BalletX’s Spring Series currently in an extended run at the Wilma Theater, comprised of three distinctly different ballets that are exemplar of the company’s versatility – from the broad dance comedy of choreographer Cayetano Soto to Tommie-Waheed Evans’ meditative dance journey and capped off by an intoxicating dance carnavale by Matt Neenan.
Soto’s “Schachmatt” is its US premiere starts with a French song called ‘J’attendral’ that instantly charms as the curtain comes up on the dancers micro-gyrating, arms in fouffy poses, dressed in sporty shorts and jockey caps (designed by Soto and Gudren Schretzmeier). They full company ensemble in precision, demi-point struts, as their hands splay out in fouffy gestures (ala Fosse). They drop into equally funny phrases, exaggerated butt thrusts or deep plies, as they lurch around the stage. Soto’s wryly vamps the mannered exotica of the music. It’s cartoony dance fun, but “Schachmatt” has a static feel by the middle, with some bumpy gear shifts in key moments. The ending tableau with its lusty rhythms of “Cuban Mambo” and “Perez Prado” percolating, Cato laces in some mambo and rumba phrases and by then these dancers are so ready to break out.
The cool opening work was the warm up for the contrasting dramatic intensity of Tommie-Waheed Evans’ elegiac In Between the Passing…’ A somber themed, meditative work that also begins with smoke rising on stage, along with the time-suspending music of Henryk
Gorecki’s Symphony no 3 (Symphony of Sorrowful Songs).
Evans was a premier Philadanco dancer for many years and was on a dual choreographic track, creating work for Complexions, Eleone Dance Theatre and Philadanco. Evans was awarded BalletX 2017 Choreographic Fellowship and this piece is his debut with the company.
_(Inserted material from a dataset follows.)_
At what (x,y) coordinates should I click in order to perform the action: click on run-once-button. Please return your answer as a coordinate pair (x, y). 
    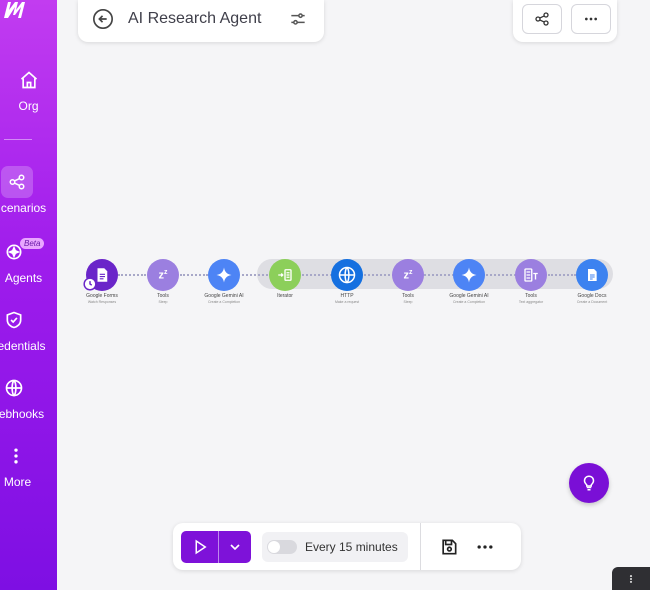
    Looking at the image, I should click on (200, 547).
The mood for “In Between the Passing” indeed mournful and yearning, as the dancers cling to each other, in paroxysm of emotional anguish and that give way to explosive balletics that completely tap into BalletX’s classical artistry and Evans’ choreographic prowess. Most affecting through a series of hypnotic duets which are the most compelling passages with journeying and technically eloquent passages, hypnotic and evocative of the work’s metaphysical themes. Gary W. Jeter II and Caili Quan in intricate lift patterns that keep evolving and a equally intimate and athletic extended duet by Roderick Phifer and Richard Villaverde. The ballet is for six dancers and rotates two casts, so all of the company’s dancers are performing in the premiere run.
“The Last Glass” scored to a suite of songs by the indie-band Beirut, is a BX classic by Matt Neenan, many of the dancers keeping the same roles for several years, but this time Neenan recast them in others and the ballet looks fresher than ever. Martha Chamberlain’s costumes have a sexy retro-circusy look with frilly, swirling pale pinks on the women and gritty busker threads for the men.
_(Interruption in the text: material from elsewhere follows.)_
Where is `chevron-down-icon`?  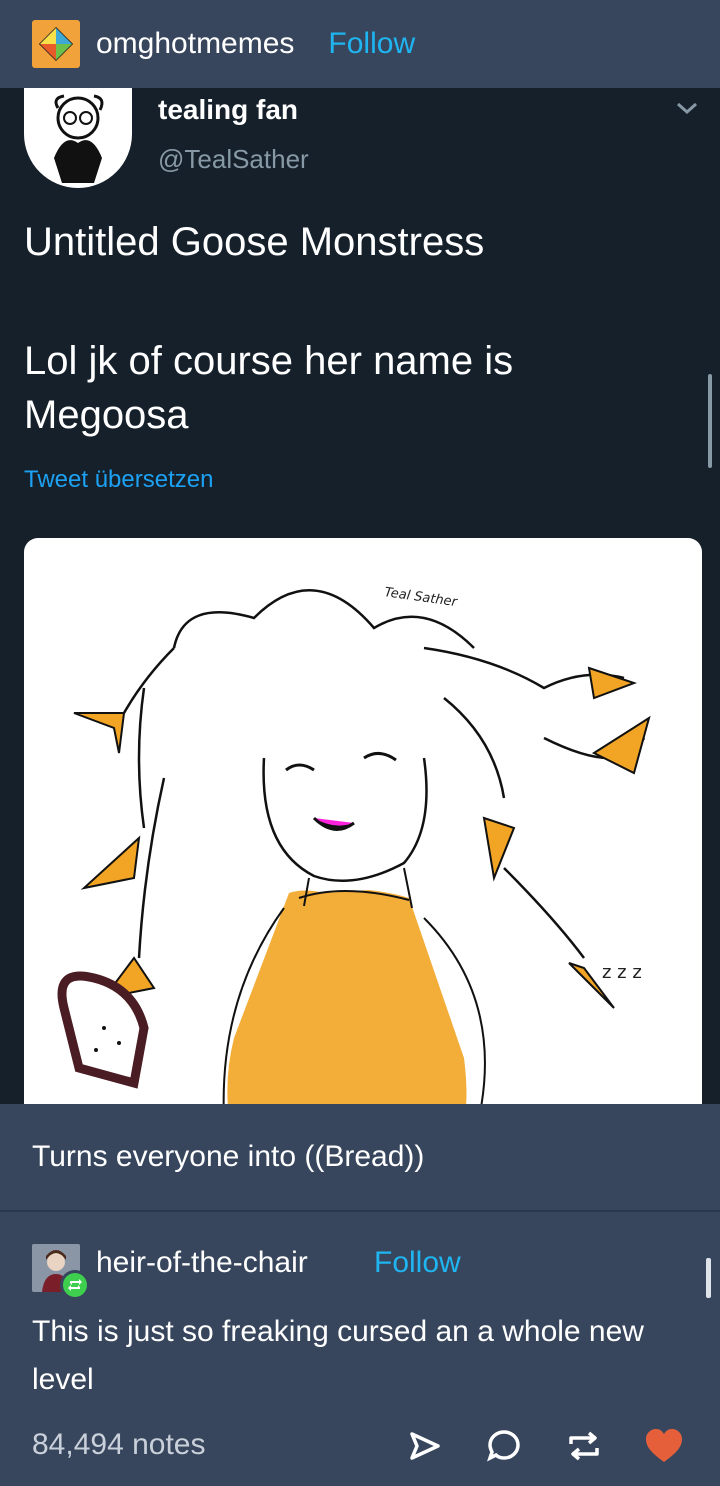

Chloe Felesina and Megan Dickinson keep to a quicksilver pointe solos, dressed in lacey tutus, are the spritely ballerinas bolting through Neenan’s Fellini-esque dream that should always be playing in a parallel dance universe. The wry romantic song cycle by Beirut fueling Neenan’s dreamscape of floating storylines about fatal loves and crushed dreams. Daniel Mayo and Andrea Yorita are gorgeous actor-dancers as the troubled lovers swirling in and out to the waltztime rock tunes. “The Last Glass” has Neenan signatures, but doesn’t look like any other Neenan ballet. It is exemplar of his company’s aesthetics of contemporary ballet fusion.